Lo he escrito y me he detenido. Quiero, en ti, la alegría
doméstica de vivir, el principio de un orden
que yo sé y no quiero decir; y ya no lo es tampoco.
Ah, todo es ya imposible, imposible del todo.
Lo sé y no puedo llorar, ni casi arrepentirme.
Miro sencillamente, miro y callo. Y recuerdo.
Quiero en ti lo que signifiques, clara,
con una vida esbelta, como una fuente de pie
donde el aire se puede lavar como me lavo yo el alma.
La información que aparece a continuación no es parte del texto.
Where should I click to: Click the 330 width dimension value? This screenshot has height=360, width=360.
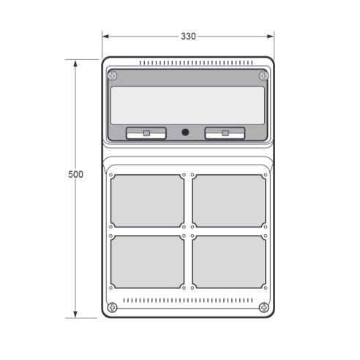[x=188, y=37]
¡Tenme lástima, tenme una pobre, una triste,
una amorosa lástima! He llegado a lo más alto
de la vida; querría que tu recuerdo fuese
la paz, ahora ya sí. ¡Dios mío, que su recuerdo
ahora me de la paz, me signifique paz
y me deje tiernamente en este lugar donde estoy!
¡Ángeles que me quieren tanto que he llegado a sentirlos
agarrándome de pronto la muñeca cuando iba
a escribir cosas que no debía escribir!
¡No me dejéis! ¡No me dejéis! ¡Tú, Dios mío, y Tú,
Tú que me quieres fuerte y vencedor y claro,
no quiero que me mires ahora, que estoy, tal vez, caído:
me he de levantar, lo sé, y he de ser como querías
que fuese, como quieres, todavía! , día a día, que siga.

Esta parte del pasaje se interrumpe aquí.